If the update you're doing doesn't require consistency between rows in the large table, you can try lowering the isolation level of the update transaction, using SET TRANSACTION ISOLATION LEVEL. This will greatly decrease the amount of locking and work that MySQL normally does to provided each client "repeatable reads" on a table being updated and read concurrently. You could also try partitioning your large table and running one update per partition, or otherwise breaking up the update operation into multiple pieces so that the table isn't locked for a long time at any one stretch.
If you do require consistency to be maintained between the rows, i.e. the whole table has to go from state X to X' in a single transaction with no intermediate states ever being visible, you're not going to be able to use the above techniques. You might try cloning the table, doing the update on the new table, then renaming the old table out of the way and renaming the new table into its place.
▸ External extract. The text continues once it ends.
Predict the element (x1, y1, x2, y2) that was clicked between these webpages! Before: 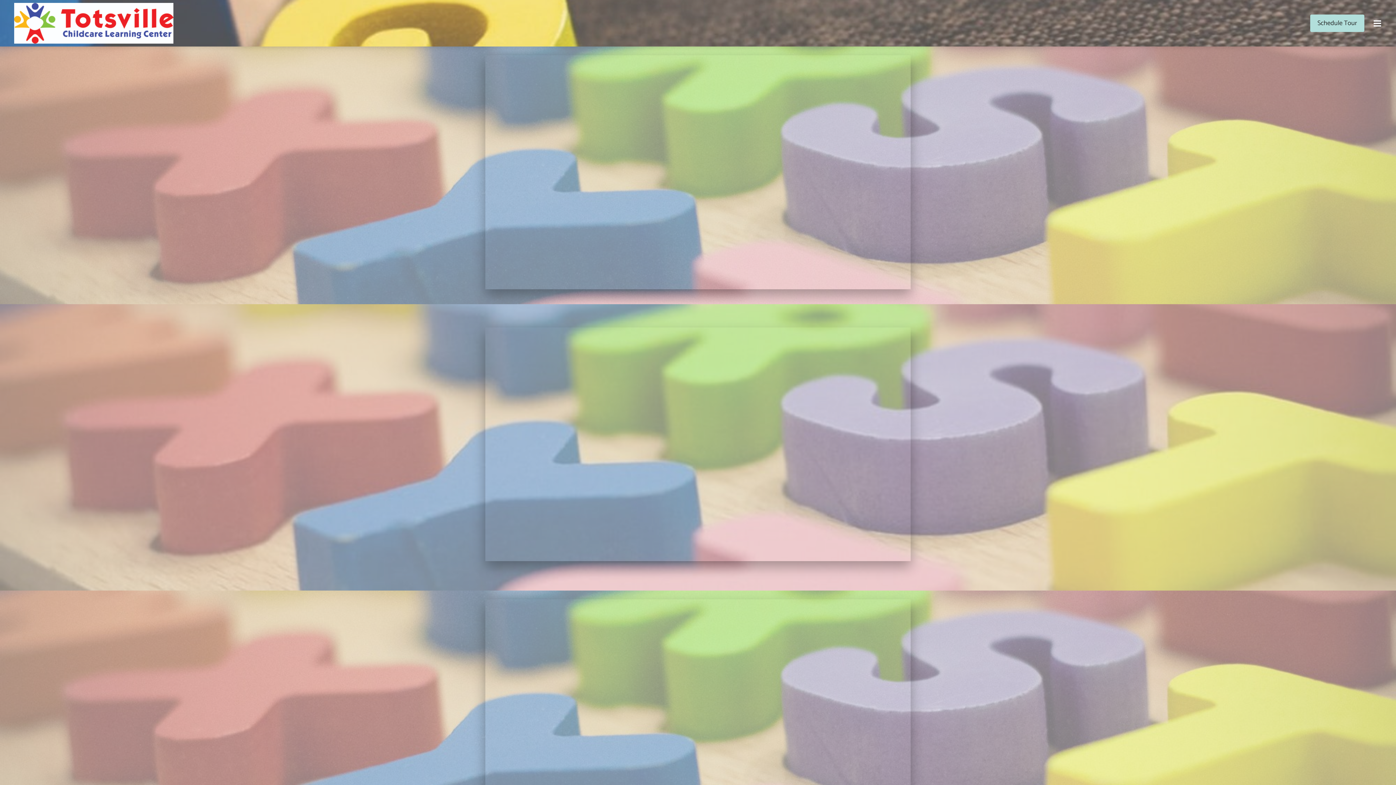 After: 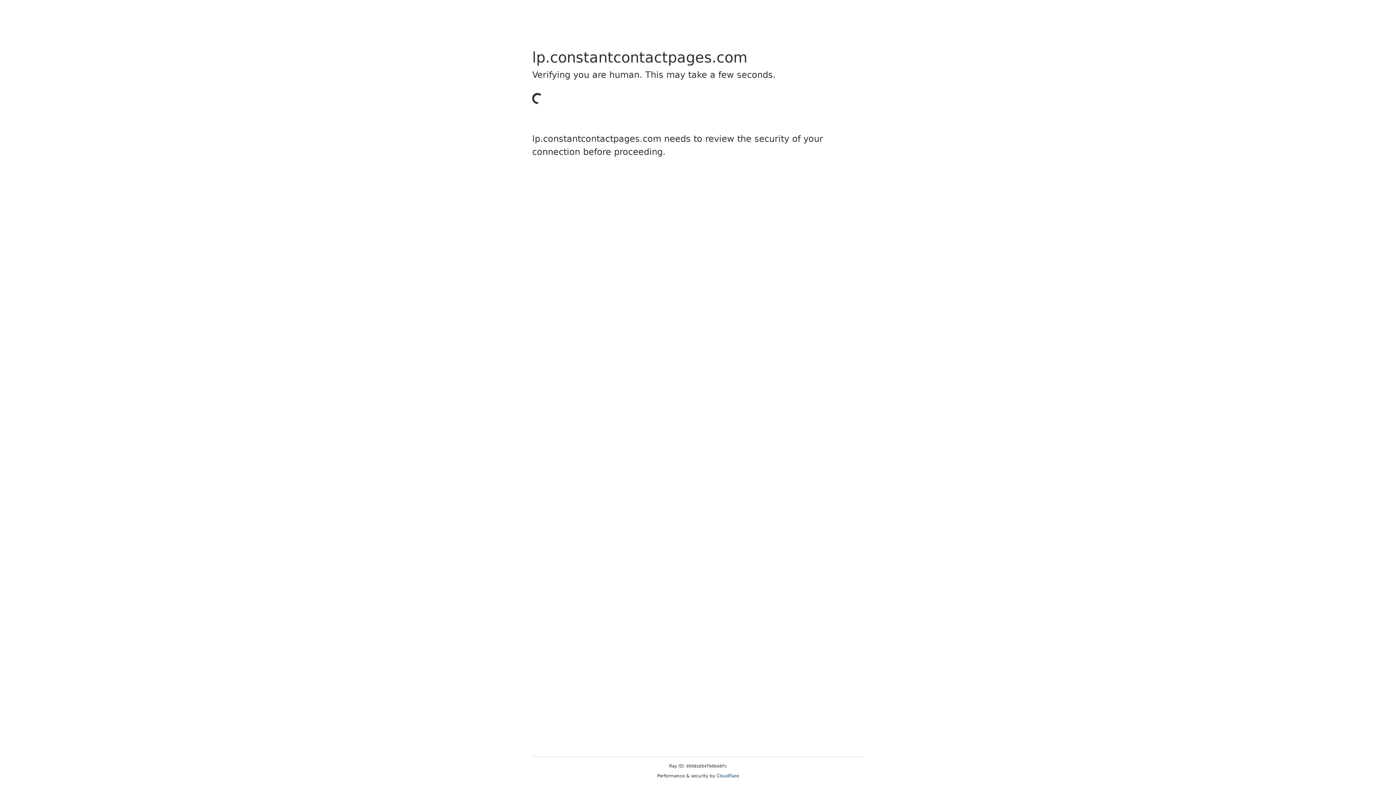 Action: bbox: (1310, 14, 1364, 32) label: Schedule Tour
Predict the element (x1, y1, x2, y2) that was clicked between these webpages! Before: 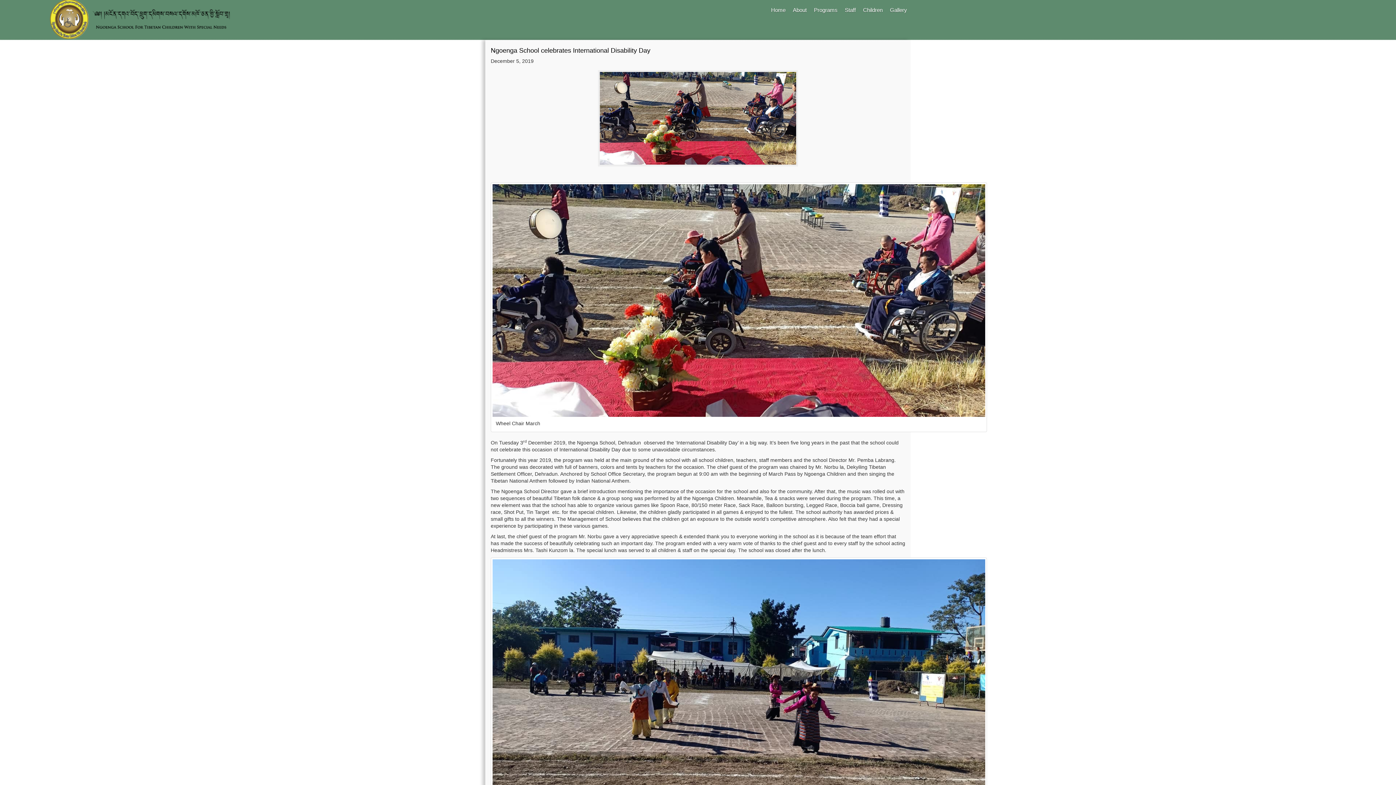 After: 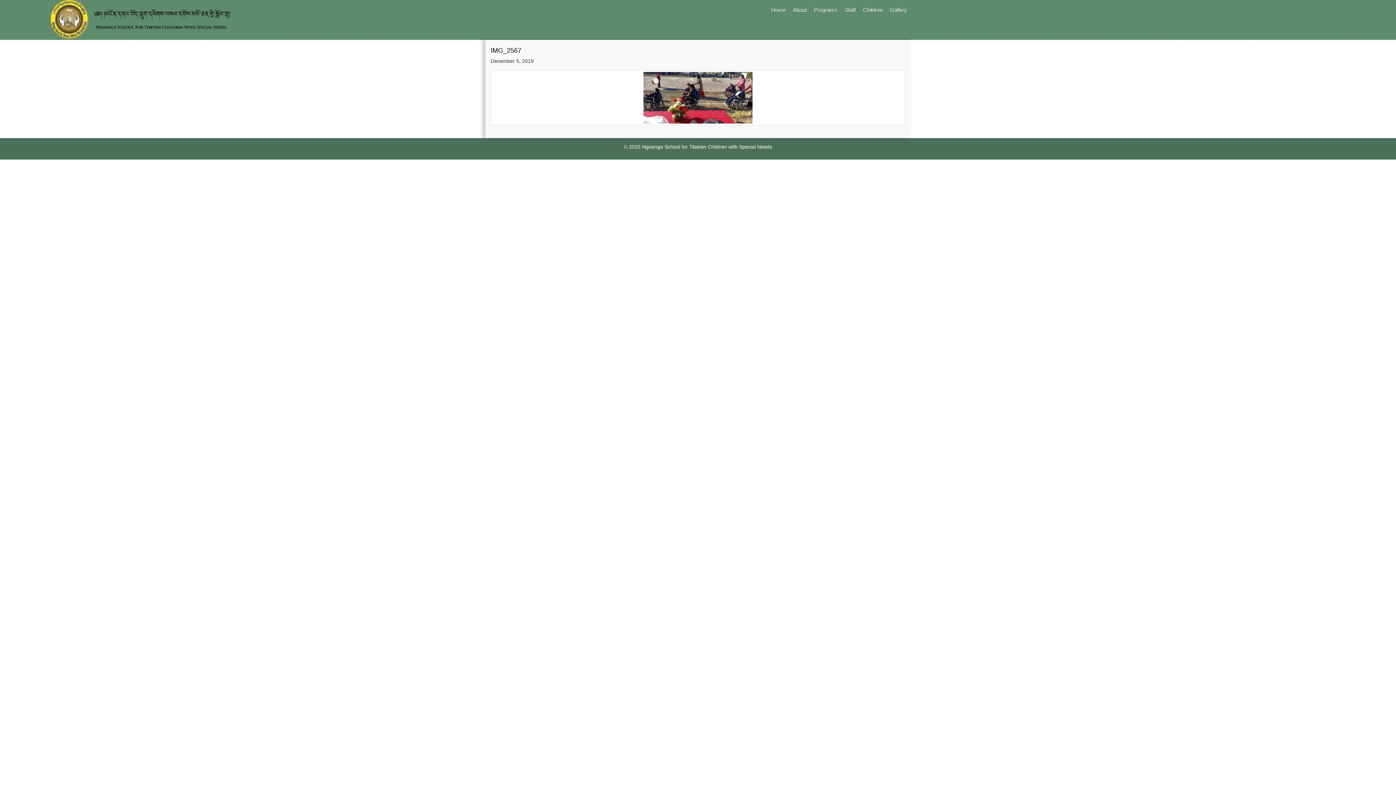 Action: bbox: (492, 184, 985, 417)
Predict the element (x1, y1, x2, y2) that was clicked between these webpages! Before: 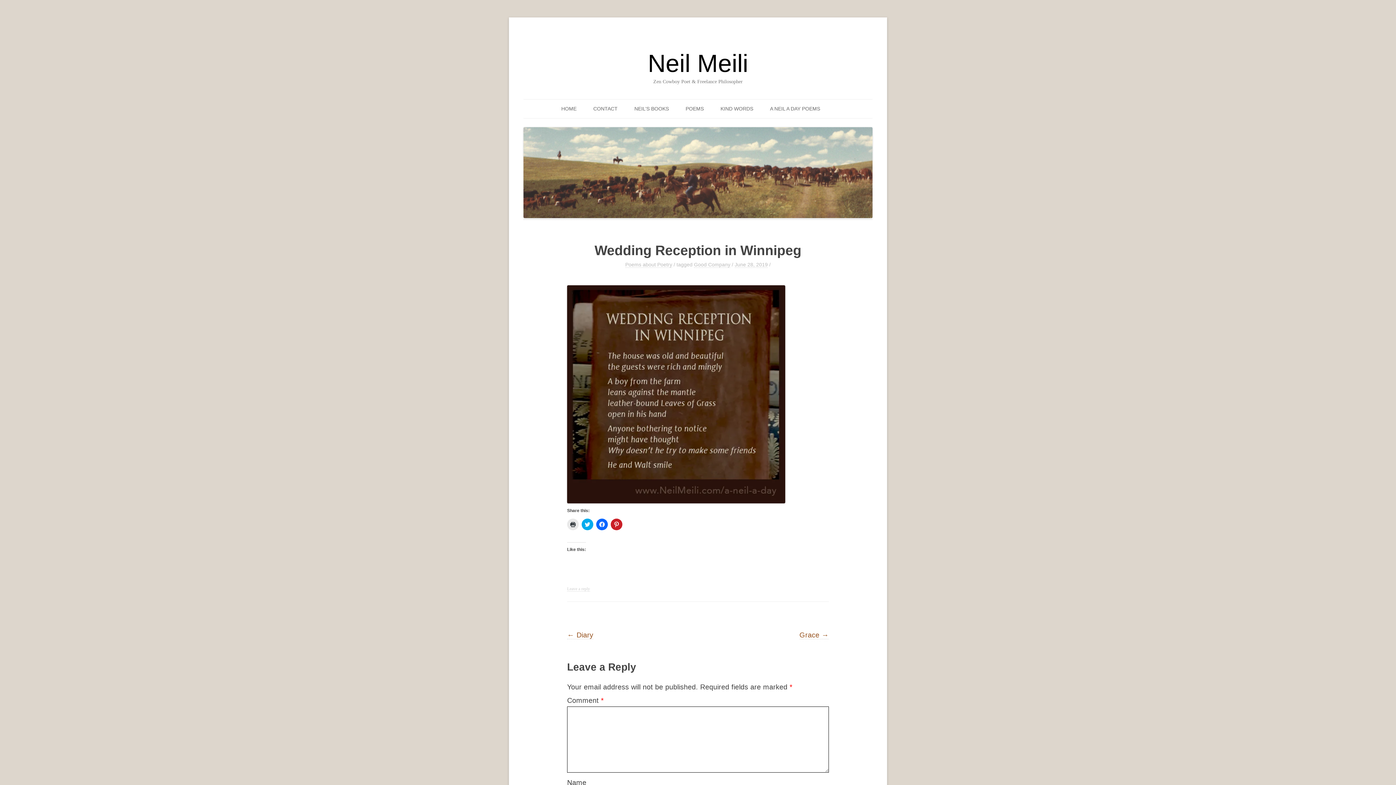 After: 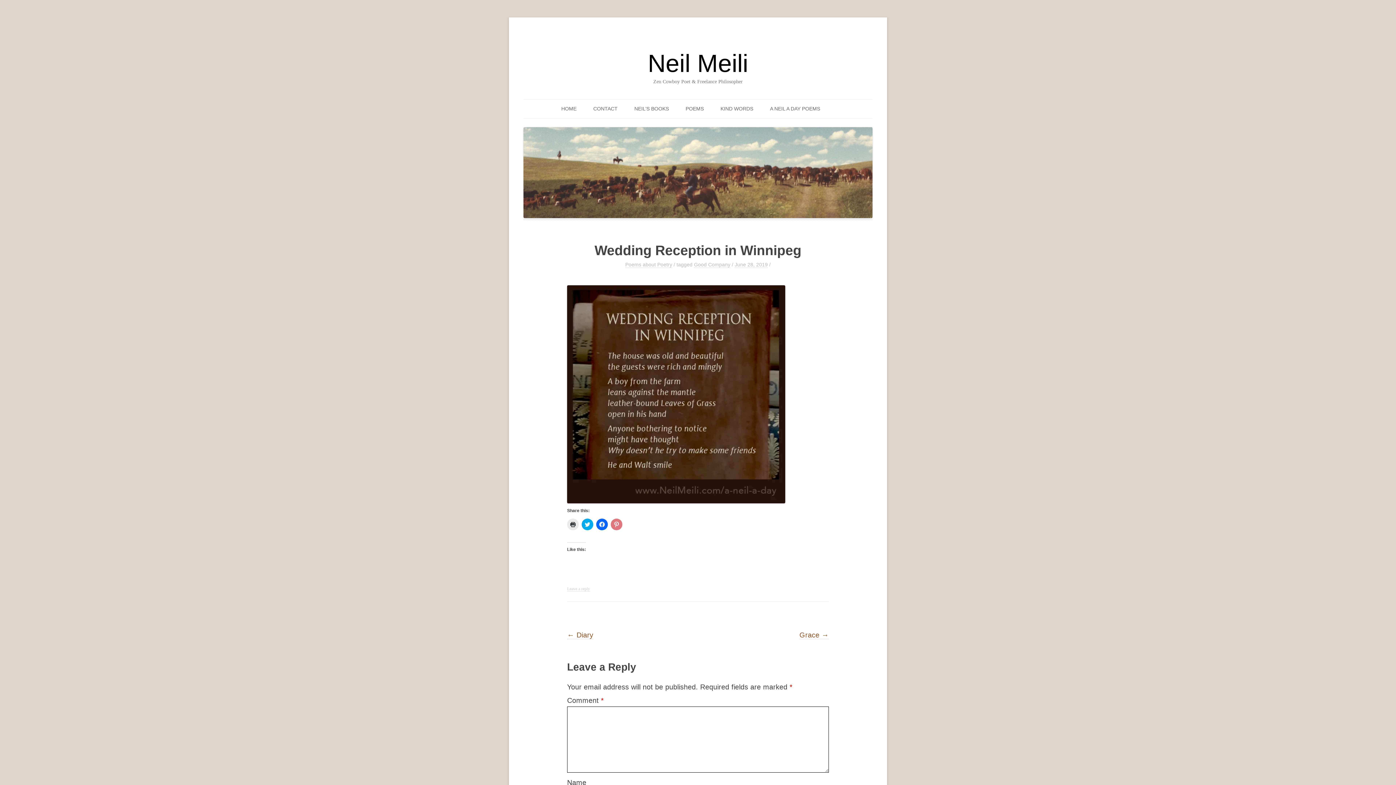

Since it's a large table, this may require a significant increase in the runtime and storage needed for the operation. There are also caveats for doing this when triggers and constraints are present. The benefit is that you avoid holding a write lock on the table being updated, except during the relatively fast rename operations. Your users will only be delayed during that small swap window, and this will likely not take so long as to cause the major slowdowns you've experienced.